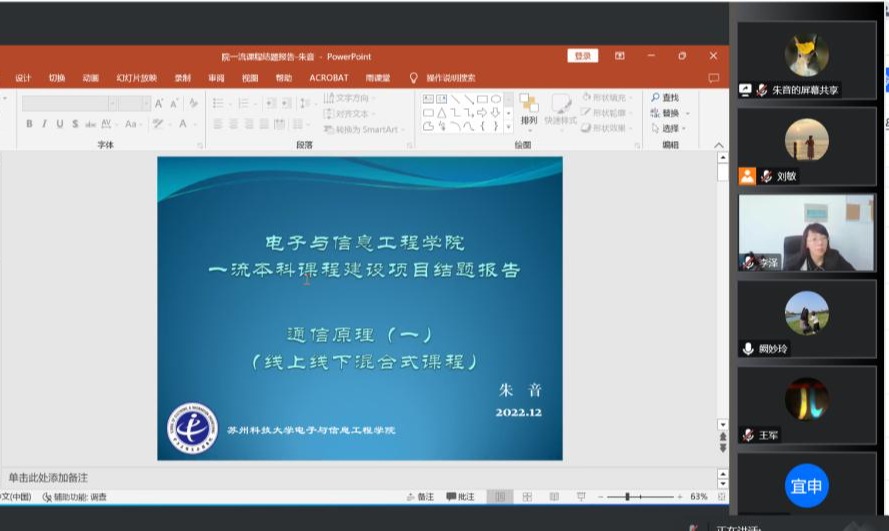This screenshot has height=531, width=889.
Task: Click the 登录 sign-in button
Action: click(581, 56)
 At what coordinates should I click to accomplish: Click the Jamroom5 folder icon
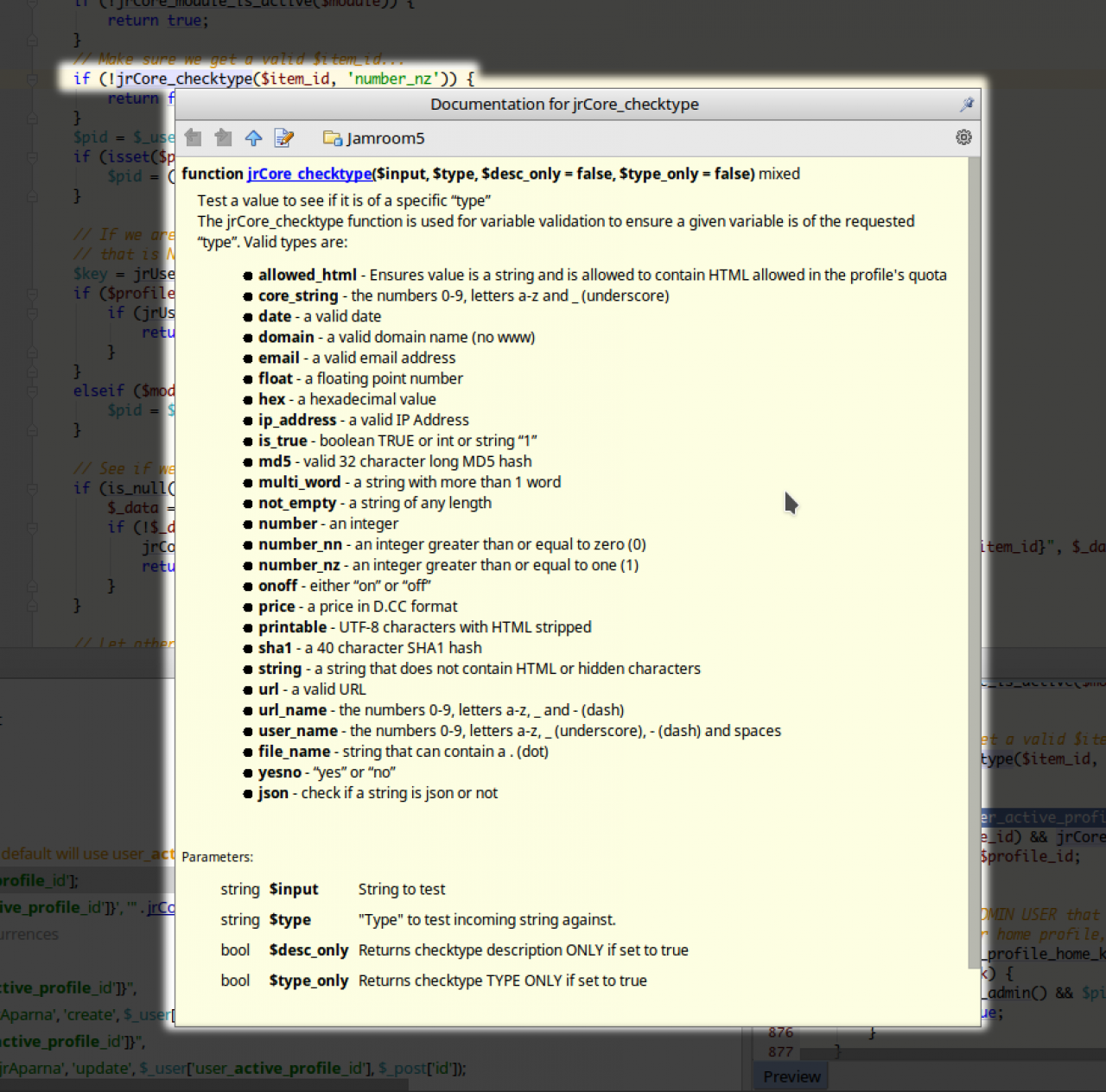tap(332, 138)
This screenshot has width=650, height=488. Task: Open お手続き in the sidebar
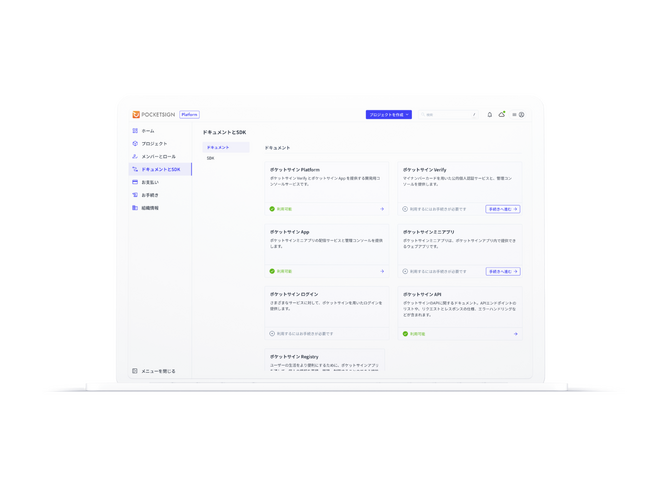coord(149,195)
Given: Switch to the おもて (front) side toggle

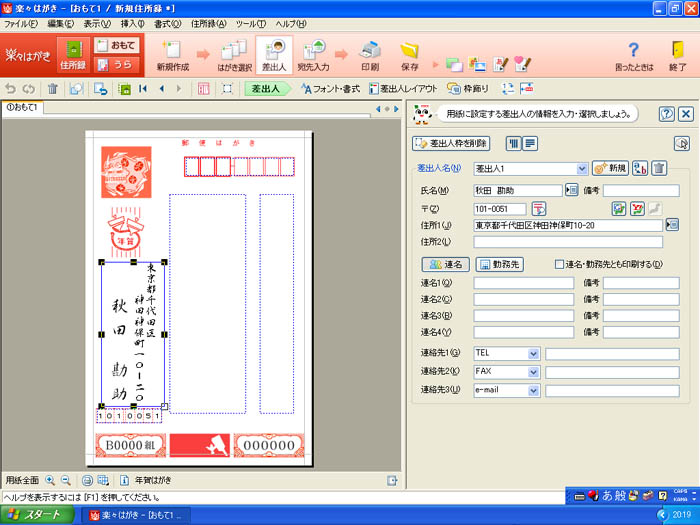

**Given problem**
Print every line of the records above word for word, leaving out the pictures.

**Correct result**
This screenshot has height=531, width=889.
Task: Click the 登录 sign-in button
Action: click(581, 56)
 At what coordinates should I click to accomplish: Click the Jamroom5 folder icon
tap(332, 138)
This screenshot has width=650, height=488. Task: Open お手続き in the sidebar
coord(149,195)
Given: Switch to the おもて (front) side toggle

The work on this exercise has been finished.